"'Thou art awkward. Carry it tenderly; and see that thou keep this secret closely, or I shall take the boy away from thee, woman, and also punish thee. What is thy name?'

"'Jochebeda,' she answered.

"'And thy husband's?'

"'Amram, your majesty,' she replied.

"I saw her, O Sesostris, when she had well got out of the princess's sight, clasp, by stealth, her recovered child to her bosom, while words of tenderness were in her mouth, and her eyes streaming with tears of gratitude and wonder.

"That child, O Sesostris, was myself!" suddenly exclaimed Remeses. "Of this you have already been convinced. I saw the scene before me, rapidly change from day to night, and months and years fly by like a cloud, or like a fleet of ships leaving no trace of their track on the closing waters. Through all I saw myself, from the infant of three years old, taken into the palace from my Hebrew mother, to the boy of twelve—to the youth of twenty! Like the cycle of fate, that scene rolled by before my eyes, until I saw myself, that is, the Hebrew boy, in every scene of my life up to the very moment then present. Then, with a sound of mournful music, the Nile and its scenes slowly faded from before my vision, and I was alone! The whole fearful history had terminated in me, and left me standing there in solitude, to reflect upon what I had seen.

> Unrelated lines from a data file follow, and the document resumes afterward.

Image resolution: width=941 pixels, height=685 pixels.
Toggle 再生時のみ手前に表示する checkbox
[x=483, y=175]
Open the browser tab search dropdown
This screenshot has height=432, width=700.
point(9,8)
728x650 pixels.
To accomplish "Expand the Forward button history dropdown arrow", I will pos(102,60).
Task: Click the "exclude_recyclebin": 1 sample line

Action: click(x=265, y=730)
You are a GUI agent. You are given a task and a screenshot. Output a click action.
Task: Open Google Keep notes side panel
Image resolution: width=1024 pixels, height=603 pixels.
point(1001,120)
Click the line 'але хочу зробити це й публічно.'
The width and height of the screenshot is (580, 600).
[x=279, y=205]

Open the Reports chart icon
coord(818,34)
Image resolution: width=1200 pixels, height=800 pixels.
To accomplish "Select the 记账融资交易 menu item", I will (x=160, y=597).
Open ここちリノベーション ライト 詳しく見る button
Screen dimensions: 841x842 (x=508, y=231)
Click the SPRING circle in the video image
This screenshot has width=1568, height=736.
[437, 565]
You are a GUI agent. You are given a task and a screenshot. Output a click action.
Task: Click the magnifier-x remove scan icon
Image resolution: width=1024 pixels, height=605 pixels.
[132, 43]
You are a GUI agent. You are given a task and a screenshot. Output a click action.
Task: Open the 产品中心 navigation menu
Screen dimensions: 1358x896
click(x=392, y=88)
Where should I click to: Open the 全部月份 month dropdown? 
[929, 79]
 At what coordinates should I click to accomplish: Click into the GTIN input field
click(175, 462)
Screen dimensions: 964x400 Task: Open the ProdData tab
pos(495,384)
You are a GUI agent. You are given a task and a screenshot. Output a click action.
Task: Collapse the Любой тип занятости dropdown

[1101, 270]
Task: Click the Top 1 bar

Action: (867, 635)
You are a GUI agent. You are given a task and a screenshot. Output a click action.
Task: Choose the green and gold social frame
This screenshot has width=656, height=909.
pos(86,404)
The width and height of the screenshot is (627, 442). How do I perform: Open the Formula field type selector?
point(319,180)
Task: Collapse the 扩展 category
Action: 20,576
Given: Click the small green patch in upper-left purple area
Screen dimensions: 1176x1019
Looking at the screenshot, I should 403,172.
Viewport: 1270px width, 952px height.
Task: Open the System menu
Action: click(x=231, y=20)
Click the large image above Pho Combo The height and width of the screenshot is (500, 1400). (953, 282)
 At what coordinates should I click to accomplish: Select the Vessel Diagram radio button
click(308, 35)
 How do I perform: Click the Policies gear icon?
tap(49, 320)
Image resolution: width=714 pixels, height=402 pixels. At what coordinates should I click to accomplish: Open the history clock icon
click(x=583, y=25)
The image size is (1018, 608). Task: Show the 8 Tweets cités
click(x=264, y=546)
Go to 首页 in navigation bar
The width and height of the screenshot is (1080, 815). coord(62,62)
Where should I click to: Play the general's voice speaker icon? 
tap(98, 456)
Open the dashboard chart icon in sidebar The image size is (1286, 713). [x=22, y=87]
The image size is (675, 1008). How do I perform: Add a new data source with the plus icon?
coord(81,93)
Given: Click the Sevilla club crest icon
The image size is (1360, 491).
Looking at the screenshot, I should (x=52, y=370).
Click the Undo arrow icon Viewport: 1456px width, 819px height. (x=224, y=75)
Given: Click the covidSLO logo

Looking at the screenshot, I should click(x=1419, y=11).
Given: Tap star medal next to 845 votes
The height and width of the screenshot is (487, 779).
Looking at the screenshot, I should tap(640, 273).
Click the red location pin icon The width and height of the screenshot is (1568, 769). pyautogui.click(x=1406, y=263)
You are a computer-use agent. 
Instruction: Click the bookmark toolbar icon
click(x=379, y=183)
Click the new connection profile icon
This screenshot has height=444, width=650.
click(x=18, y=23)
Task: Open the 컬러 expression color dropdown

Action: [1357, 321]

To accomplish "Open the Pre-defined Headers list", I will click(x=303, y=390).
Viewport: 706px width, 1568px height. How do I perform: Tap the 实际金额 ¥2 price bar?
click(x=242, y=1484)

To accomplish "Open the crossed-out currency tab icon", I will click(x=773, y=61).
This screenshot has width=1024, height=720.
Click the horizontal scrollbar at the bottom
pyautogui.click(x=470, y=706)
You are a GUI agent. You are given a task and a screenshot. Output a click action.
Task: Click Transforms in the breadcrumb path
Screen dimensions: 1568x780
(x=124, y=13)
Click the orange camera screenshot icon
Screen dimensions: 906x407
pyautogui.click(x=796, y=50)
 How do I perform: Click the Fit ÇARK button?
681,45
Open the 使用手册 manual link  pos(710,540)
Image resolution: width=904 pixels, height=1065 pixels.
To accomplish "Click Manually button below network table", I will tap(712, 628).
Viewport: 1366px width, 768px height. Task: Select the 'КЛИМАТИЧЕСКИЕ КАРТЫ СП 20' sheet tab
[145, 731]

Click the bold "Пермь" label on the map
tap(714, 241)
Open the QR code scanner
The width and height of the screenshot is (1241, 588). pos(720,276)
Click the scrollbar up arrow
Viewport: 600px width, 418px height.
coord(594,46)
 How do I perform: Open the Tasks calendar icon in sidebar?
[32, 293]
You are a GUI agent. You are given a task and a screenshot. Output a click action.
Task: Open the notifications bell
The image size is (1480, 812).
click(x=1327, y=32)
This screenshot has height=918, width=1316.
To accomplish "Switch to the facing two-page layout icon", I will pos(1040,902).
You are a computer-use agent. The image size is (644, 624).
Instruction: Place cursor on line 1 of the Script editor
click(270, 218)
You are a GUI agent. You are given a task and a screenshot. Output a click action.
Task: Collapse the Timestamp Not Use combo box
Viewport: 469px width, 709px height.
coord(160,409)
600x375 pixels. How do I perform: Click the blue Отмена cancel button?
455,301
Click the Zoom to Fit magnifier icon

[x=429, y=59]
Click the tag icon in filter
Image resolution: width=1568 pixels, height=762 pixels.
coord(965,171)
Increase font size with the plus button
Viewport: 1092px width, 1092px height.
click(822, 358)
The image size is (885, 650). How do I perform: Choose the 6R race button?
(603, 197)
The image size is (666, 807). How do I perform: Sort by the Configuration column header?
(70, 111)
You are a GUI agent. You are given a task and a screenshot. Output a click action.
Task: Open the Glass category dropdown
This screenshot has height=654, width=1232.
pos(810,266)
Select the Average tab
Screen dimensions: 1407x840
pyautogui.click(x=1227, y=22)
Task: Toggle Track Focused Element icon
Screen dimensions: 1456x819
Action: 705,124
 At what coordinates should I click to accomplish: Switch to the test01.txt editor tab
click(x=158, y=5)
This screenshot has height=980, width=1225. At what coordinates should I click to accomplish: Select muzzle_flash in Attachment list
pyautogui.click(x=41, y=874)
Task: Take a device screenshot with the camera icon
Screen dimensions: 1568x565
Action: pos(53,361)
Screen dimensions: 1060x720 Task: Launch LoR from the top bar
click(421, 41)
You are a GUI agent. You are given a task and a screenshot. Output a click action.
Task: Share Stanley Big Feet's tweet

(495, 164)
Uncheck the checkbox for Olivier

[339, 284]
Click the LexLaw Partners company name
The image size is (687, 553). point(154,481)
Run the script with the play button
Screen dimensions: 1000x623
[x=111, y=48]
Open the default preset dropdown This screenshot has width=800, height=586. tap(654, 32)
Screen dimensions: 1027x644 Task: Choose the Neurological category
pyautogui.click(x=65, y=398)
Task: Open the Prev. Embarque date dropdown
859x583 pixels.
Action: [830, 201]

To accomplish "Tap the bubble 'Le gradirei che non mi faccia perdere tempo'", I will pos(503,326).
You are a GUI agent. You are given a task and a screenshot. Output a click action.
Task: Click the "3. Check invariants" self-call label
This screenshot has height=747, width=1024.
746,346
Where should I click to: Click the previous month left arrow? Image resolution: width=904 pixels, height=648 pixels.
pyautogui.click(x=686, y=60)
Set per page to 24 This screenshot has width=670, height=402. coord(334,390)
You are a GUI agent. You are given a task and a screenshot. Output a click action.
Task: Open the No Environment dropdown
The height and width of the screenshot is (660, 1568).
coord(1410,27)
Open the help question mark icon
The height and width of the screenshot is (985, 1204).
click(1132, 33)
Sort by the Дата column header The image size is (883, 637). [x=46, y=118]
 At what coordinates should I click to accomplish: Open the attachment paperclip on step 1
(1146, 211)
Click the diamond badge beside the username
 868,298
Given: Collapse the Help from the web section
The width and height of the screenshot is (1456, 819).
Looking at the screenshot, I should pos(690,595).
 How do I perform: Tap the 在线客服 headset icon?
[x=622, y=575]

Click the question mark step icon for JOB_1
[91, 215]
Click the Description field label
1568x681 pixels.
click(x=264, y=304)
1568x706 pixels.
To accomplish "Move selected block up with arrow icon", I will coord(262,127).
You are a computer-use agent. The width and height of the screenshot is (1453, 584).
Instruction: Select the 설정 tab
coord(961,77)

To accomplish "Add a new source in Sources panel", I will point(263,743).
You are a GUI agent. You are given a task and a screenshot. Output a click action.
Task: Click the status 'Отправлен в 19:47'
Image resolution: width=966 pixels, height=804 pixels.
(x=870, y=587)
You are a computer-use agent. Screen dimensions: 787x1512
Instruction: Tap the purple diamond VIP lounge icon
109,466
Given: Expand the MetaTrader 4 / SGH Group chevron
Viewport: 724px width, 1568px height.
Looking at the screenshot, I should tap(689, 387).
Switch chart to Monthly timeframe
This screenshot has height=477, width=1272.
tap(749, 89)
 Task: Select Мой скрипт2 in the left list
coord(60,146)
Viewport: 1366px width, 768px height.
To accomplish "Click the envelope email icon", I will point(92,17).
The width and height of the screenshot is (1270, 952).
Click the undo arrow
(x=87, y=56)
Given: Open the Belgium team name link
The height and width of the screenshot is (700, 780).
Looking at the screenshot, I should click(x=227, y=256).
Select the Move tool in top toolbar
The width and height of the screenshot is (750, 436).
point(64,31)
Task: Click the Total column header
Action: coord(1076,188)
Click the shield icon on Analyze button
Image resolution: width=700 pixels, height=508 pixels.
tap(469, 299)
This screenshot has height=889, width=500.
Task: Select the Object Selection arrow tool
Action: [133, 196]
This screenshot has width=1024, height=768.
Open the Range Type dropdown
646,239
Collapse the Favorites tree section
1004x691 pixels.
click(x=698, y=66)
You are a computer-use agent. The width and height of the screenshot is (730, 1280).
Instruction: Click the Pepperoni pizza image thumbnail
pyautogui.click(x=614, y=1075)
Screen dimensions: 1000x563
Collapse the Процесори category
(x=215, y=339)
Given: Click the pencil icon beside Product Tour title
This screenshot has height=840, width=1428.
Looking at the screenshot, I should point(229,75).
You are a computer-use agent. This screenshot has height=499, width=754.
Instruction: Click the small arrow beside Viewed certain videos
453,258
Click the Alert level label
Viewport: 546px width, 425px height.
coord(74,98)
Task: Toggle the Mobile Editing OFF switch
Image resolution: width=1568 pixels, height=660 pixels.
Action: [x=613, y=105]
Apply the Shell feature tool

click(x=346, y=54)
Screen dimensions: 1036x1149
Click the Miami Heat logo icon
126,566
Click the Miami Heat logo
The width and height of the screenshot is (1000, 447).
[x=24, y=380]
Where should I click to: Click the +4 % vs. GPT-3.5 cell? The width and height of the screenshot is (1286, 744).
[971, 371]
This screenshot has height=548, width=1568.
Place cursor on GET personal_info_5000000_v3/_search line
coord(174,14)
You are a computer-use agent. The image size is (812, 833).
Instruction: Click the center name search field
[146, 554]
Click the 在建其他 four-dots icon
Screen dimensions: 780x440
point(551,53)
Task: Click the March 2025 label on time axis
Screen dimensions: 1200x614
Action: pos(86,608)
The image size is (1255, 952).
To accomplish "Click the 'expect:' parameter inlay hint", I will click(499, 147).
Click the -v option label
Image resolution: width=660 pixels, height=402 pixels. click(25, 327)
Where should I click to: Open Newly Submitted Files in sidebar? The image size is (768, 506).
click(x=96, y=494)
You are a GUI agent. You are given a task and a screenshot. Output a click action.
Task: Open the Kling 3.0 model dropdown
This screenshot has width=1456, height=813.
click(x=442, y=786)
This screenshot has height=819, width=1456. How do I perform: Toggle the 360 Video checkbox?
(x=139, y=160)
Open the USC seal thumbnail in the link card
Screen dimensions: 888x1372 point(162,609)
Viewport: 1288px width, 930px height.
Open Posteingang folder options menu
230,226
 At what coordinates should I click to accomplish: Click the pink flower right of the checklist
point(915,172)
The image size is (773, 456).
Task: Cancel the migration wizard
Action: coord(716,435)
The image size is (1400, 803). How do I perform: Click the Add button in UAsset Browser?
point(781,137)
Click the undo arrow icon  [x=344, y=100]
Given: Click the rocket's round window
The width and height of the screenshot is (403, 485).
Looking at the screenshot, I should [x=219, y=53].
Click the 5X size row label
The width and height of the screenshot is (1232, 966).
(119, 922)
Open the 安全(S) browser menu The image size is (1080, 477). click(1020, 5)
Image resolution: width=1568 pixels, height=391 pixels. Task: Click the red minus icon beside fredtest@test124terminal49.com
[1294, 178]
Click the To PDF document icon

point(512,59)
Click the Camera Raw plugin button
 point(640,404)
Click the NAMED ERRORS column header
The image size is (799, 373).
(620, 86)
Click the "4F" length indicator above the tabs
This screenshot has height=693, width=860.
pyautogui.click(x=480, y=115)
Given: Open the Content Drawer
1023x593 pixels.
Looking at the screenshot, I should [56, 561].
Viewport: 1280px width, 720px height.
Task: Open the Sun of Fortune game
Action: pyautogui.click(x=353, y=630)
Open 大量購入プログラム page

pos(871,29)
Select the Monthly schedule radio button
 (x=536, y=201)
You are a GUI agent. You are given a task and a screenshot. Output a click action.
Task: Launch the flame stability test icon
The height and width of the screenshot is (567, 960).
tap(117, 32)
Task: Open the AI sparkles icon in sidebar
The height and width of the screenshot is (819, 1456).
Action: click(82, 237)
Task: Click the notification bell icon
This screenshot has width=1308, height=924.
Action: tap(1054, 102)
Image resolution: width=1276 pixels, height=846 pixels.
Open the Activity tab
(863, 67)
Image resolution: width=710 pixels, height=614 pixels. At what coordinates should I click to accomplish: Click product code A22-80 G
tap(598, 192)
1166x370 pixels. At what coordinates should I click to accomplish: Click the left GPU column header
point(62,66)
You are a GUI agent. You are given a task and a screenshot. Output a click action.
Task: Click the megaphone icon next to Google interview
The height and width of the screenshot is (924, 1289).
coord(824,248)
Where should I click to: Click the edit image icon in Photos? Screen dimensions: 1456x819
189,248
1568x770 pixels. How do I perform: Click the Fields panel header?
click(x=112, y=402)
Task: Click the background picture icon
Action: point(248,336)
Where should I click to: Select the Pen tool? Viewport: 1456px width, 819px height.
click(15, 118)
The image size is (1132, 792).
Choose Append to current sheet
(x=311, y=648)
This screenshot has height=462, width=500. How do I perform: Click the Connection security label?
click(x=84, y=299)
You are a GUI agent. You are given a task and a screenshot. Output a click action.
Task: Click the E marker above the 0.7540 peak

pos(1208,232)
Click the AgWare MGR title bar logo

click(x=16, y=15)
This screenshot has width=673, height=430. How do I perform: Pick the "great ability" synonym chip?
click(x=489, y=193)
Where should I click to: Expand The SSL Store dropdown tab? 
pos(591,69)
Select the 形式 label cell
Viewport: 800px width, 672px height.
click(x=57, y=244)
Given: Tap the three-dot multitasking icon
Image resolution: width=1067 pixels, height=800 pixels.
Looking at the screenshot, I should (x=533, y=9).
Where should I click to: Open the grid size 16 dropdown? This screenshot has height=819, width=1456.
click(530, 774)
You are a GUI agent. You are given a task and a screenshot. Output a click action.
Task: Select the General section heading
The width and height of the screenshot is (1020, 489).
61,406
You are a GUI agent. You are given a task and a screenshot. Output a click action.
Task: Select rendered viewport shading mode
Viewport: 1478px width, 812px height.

"Housing myself from my stupor of amazement, I staggered back, and sunk in horror upon the stone bench. I know not how long I lay there, but I was at length aroused by a hand upon my shoulder; I looked up and beheld the magician with the emblem of life, and the emerald-tipped wand. He said—

"'My son, thou hast read the past of thy life! Wilt thou still be King of Egypt?'

"'By what power hast thou opened the gates of the past? How hast thou known all this?' I cried, with a heart of despair.